With capacitive sensors as described above defining first and second sensor zones 28 and 30 respectively, manual engagement of joystick 10 can be detected passively without the need to engage or disengage actively a mechanical or electromechanical switch. Further, by employing discrete sensor zones and capacitive sensors having small electric fields it is possible to limit detection to a distinct presence in a relatively small area as in sensor zones 28 and 30. Thus, first sensor zone 28 would detect the presence of the operator's thumb when joystick 10 is manually engaged for normal operation. Likewise, second sensor zone 30 would detect the presence of the operator's index and middle fingers when joystick 10 is manually engaged in a manner consistent with normal operation.
In the preferred embodiment of the invention the capacitive sensors located in first and second sensor zones 28 and 30 are coupled via logic to the actuator circuitry so as to enable or disable the actuator depending upon certain predetermined conditions. More particularly, the actuator will be enabled only when a presence is detected in both first and second sensor zones at the same time. This AND condition in the logic will awaken the actuator circuitry so as to allow the joystick to be used in a conventional manner. Once the actuator is awakened the logic will revert to a state requiring a continued signal indicating a presence from either one or both sensor zones to remain operative. This AND/OR condition in the logic will provide the operator with greater flexibility in manipulating the joystick. In the event that the operator releases the joystick such that no presence is indicated at either sensor zone the joystick will be disabled and a signal indicating a presence at both first sensor zone 28 and second sensor zone 30 will be required to enable the joystick once again. It is also contemplated that a time delay circuit could be integrated in the joystick logic to delay the enabling and/or disabling of the joystick for a pre-selected time depending upon the application in which the joystick is used. The use of a time delay in enabling the joystick could lessen further the chance of inadvertent actuation. Similarly, the use of a time delay in disabling the joystick provides added convenience for an operator who may have a need to momentarily release the joystick. The logic required for enabling and disabling the actuator in response to a sensed presence or the lack thereof and for a time delay, may be achieved in many ways and is well within the technical ability of persons having ordinary skill in the relevant arts, thus a detailed description of the circuitry is not warranted.
It should now be apparent to those having skill in the art that joystick 10 as described above is much less susceptible to inadvertent actuation than known joysticks particularly those having mechanical interlocks. More particularly, the location of sensor zones 28 and 30 makes it highly unlikely that inadvertent contact with joystick 10 will enable the actuator for operation. While it is possible within the scope of the invention to position the sensor zones at locations other than those shown in the representative embodiment it is preferred to locate the sensor zones in such a way as to minimize the risk that a single inadvertent contact could cover both sensor zones simultaneously.
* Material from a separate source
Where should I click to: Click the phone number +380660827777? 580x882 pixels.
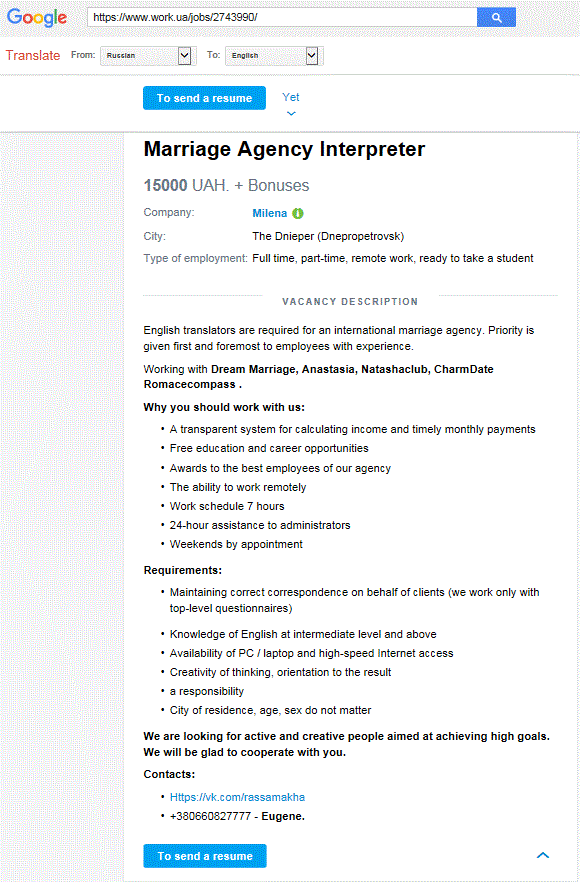pos(210,816)
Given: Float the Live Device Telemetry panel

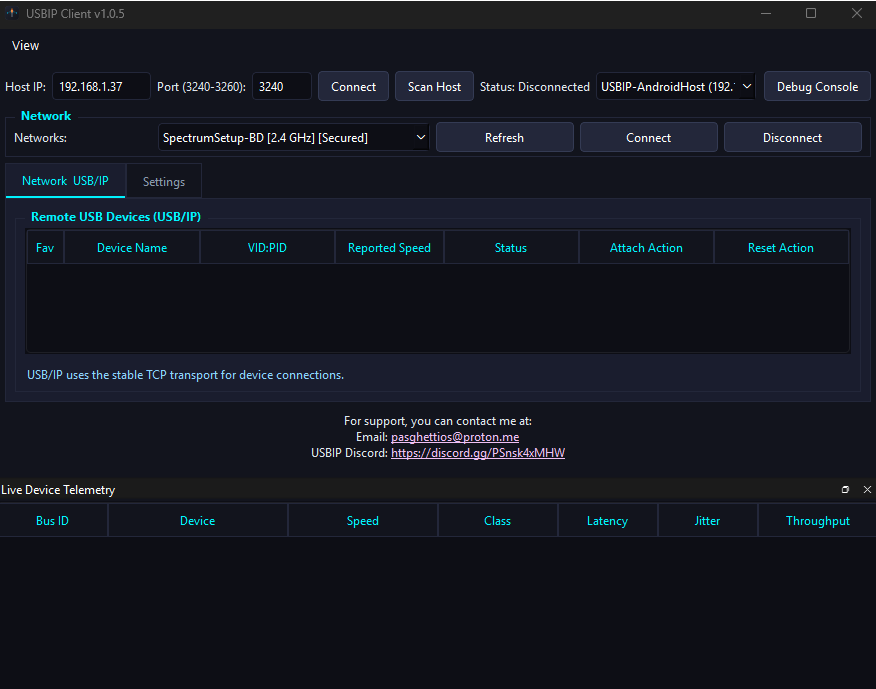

In the representative embodiment this is accomplished by locating first and second sensor zones 28 and 30 so that the fields produced by the capacitive sensors are non-contiguous and directed in substantially diametrically opposite directions. In so doing the joystick is not likely to be enabled as a result of bumping, kicking, brushing against, or other unintentional contact. It should further be apparent that the invention represents a significant improvement over known devices due to the use of sensors which do not require the performance of any discrete act on the part of the operator in order to enable the joystick, beyond that which would otherwise be required to utilize the operative functions of thereof. By simply gripping the joystick in a normal way, the operator enables the joystick for operation and by simply releasing the joystick the operator renders the joystick inoperative and thus safe from inadvertent actuation. The choice of joystick location can now be made based upon where it is most ergonomically practical, not upon where it is least susceptible to inadvertent actuation. The ergonomic characteristics are further enhanced because the capacitive sensors do not require physical contact in order to sense a presence, thereby allowing the operator to manipulate the joystick using the lightest touch while still enabling the functions thereof. Because the capacitive sensing capabilities of the joystick require a mere presence even a gloved hand will be sufficient to activate the joystick regardless of the presence of dirt or moisture on the glove.
The foregoing description of the invention has been made with respect to a representative embodiment of a joystick. Those having skill in the art will recognize that the invention could be embodied in any number of other joystick configurations having different ergonomic characteristics. As such a different ergonomic placement of the hand on an alternative joystick configuration may necessitate a different location for the sensor zones. It is further contemplated that other types of proximity sensors could be used within the scope and spirit of the invention. Those skilled in the art will, therefore, appreciate that the invention herein lies in a joystick having enabling sensors which enable the joystick only when the operator has manually engaged the joystick in a manner consistent with normal operation as described above and not in the specific size or shape of the joystick itself.
Thus it can be seen that the objects of the invention have been satisfied by the structure presented above. While in accordance with the patent statutes, only the best mode and preferred embodiment of the invention has been presented and described in detail, it is not intended to be exhaustive or to limit the invention to the precise form disclosed. Obvious modifications or variations are possible in light of the above teachings. The embodiment was chosen and described to provide the best illustration of the principles of the invention and its practical application to thereby enable one of ordinary skill in the art to utilize the invention in various embodiments and with various modifications as are suited to the particular use contemplated. All such modifications and variations are within the scope of the invention as determined by the appended claims when interpreted in accordance with the breadth to which they are fairly and legally entitled.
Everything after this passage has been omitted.